* [WHAT YOU NEED TO DO]: When you reach the line containing "You are a computer-use" in the records below, set it down exactly, together with every later line through the end, but not the pictures.

____

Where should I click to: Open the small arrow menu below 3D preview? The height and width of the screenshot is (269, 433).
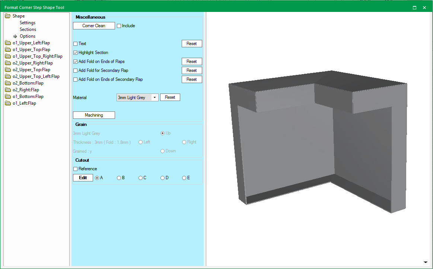coord(425,262)
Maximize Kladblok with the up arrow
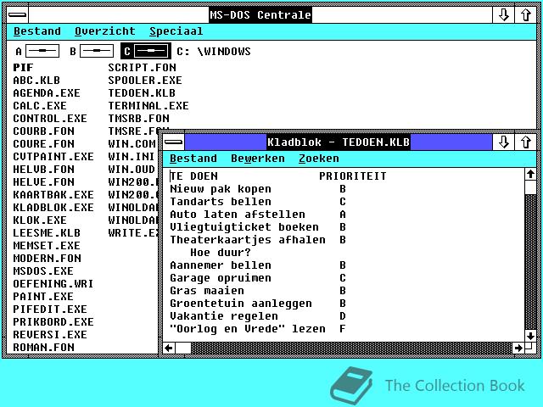543x407 pixels. [526, 142]
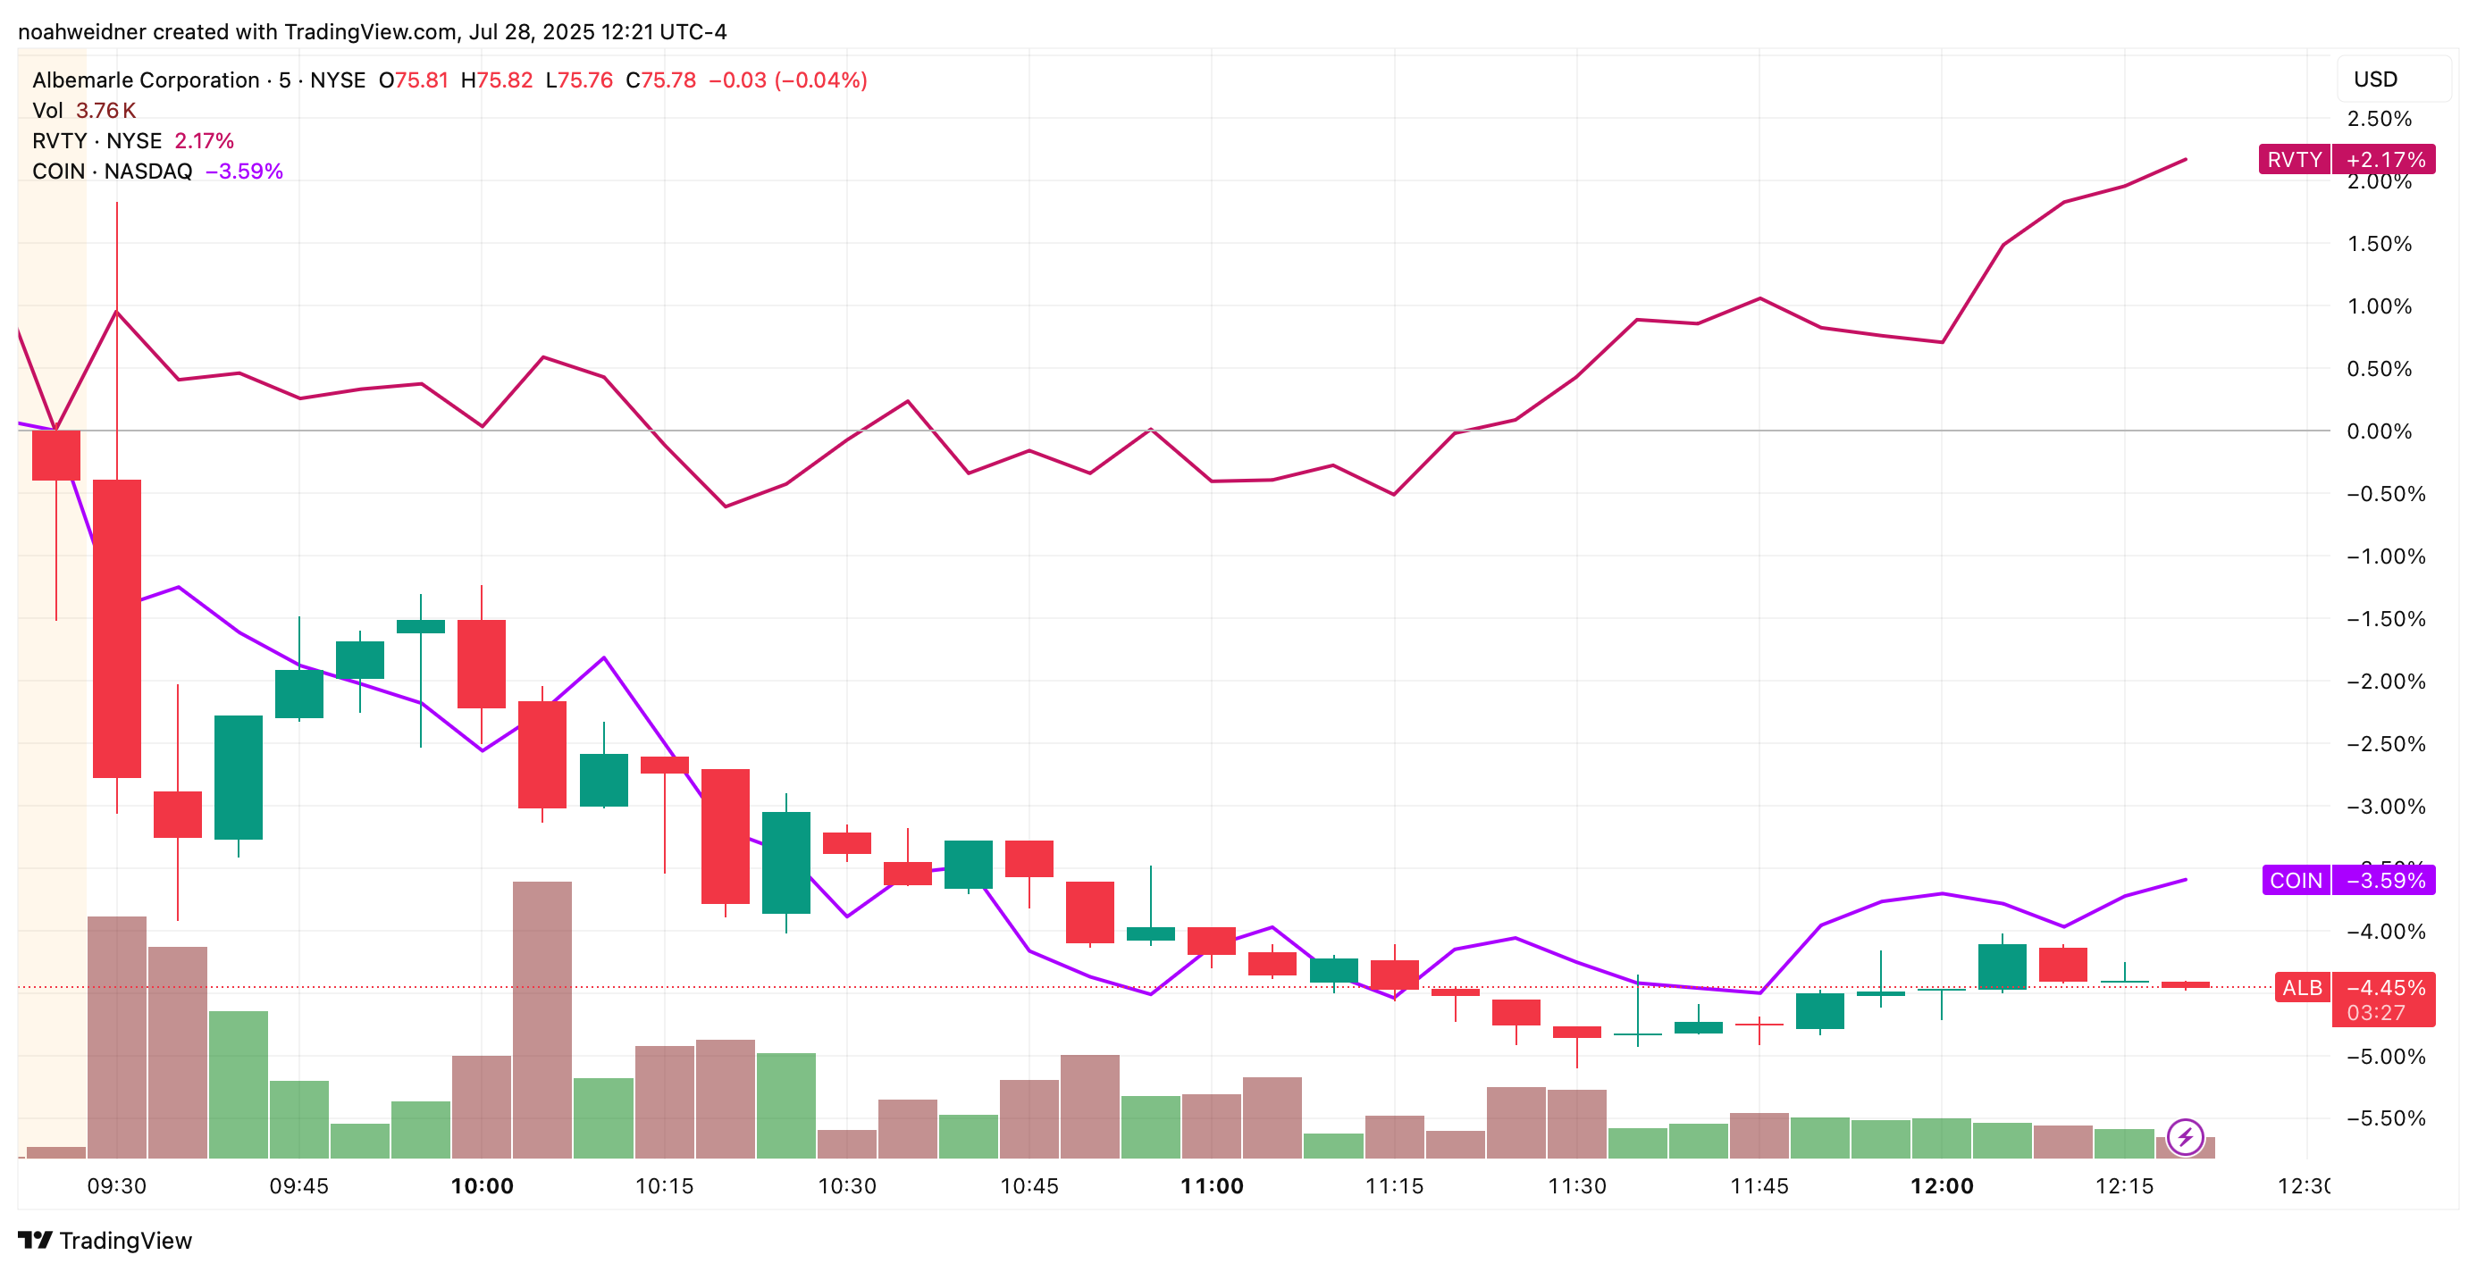Click the COIN −3.59% price label
Screen dimensions: 2477x1272
(2347, 880)
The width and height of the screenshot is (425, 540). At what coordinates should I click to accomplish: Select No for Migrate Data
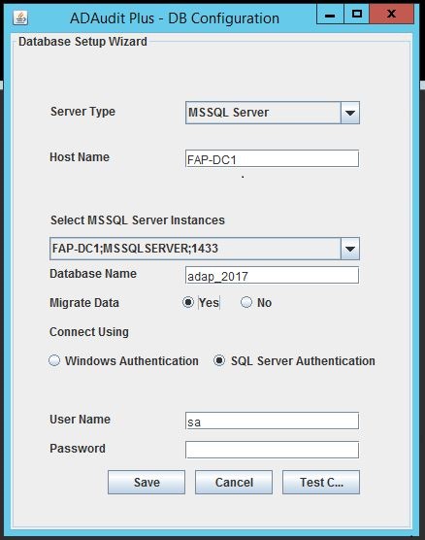pyautogui.click(x=246, y=302)
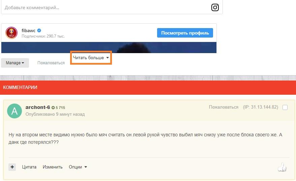Open the Manage dropdown
Viewport: 296px width, 181px height.
point(15,63)
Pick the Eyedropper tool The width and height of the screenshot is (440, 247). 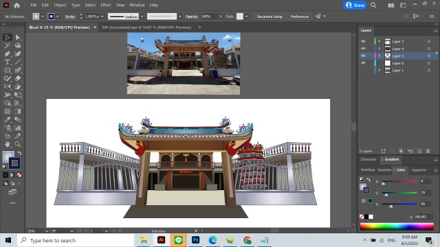(8, 119)
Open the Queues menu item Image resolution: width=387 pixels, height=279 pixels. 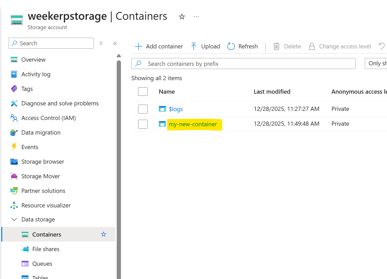click(x=42, y=264)

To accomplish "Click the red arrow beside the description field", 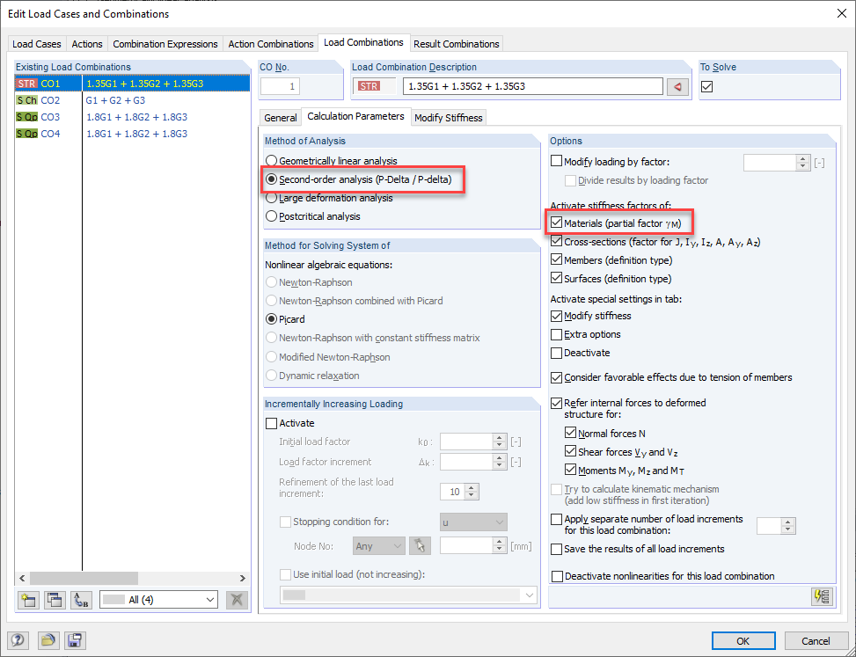I will point(676,86).
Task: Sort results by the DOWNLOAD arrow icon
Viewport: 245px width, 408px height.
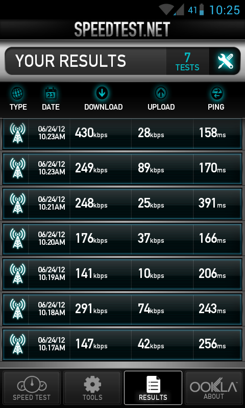Action: pyautogui.click(x=104, y=99)
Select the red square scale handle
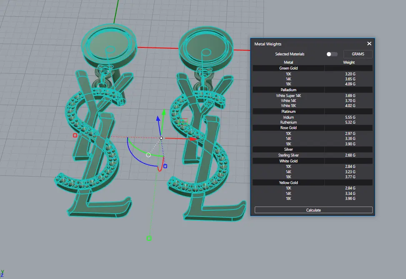Viewport: 406px width, 279px height. point(75,135)
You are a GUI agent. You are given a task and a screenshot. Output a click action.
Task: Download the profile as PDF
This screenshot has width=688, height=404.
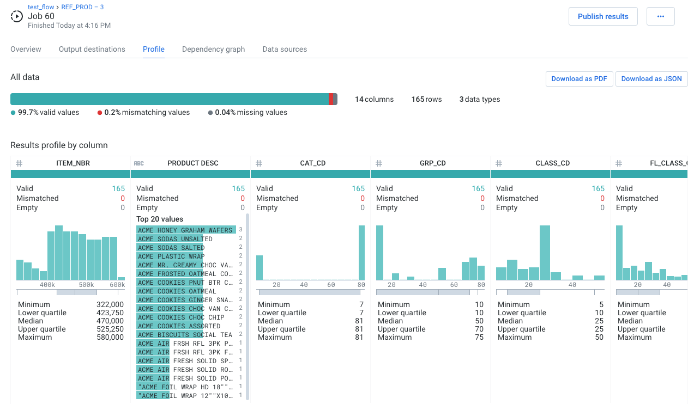[x=579, y=79]
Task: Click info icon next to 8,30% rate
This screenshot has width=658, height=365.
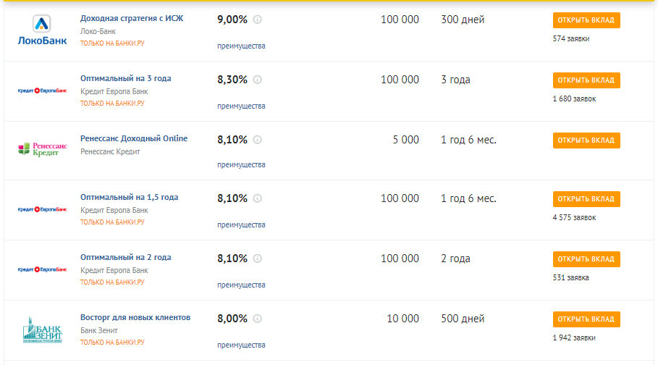Action: 257,80
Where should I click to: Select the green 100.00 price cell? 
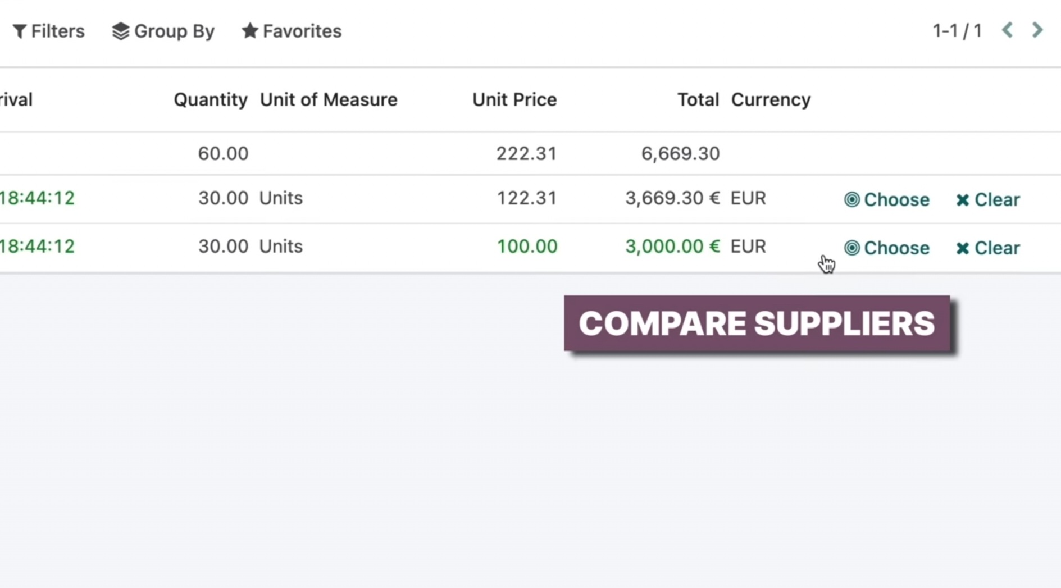527,246
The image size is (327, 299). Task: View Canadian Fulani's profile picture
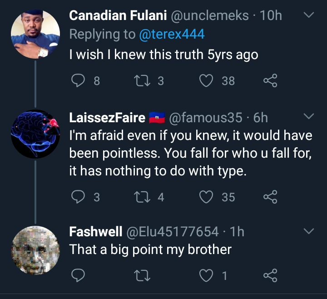point(35,34)
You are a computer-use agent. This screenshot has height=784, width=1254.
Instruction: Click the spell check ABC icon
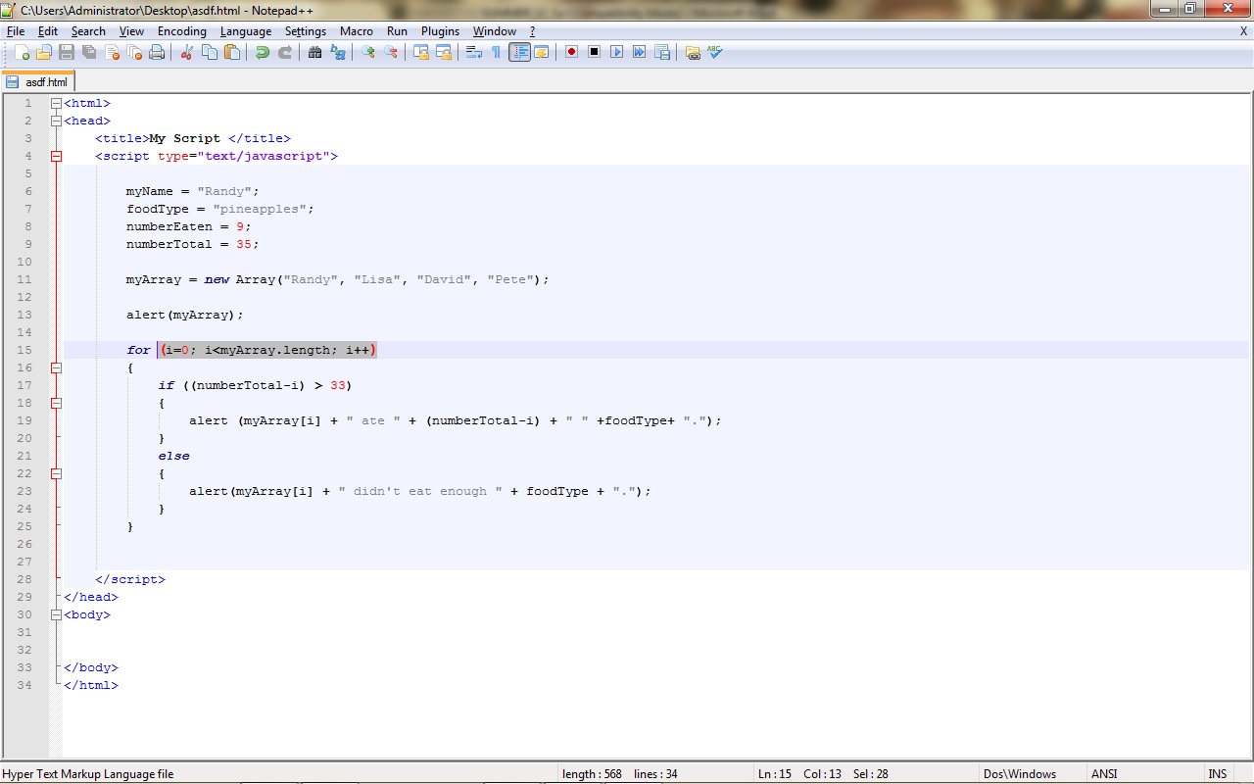click(715, 52)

____

* [ANSWER TO THIS TASK]:
You are a computer-use agent. This screenshot has height=784, width=1254.
Instruction: Click the spell check ABC icon
click(715, 52)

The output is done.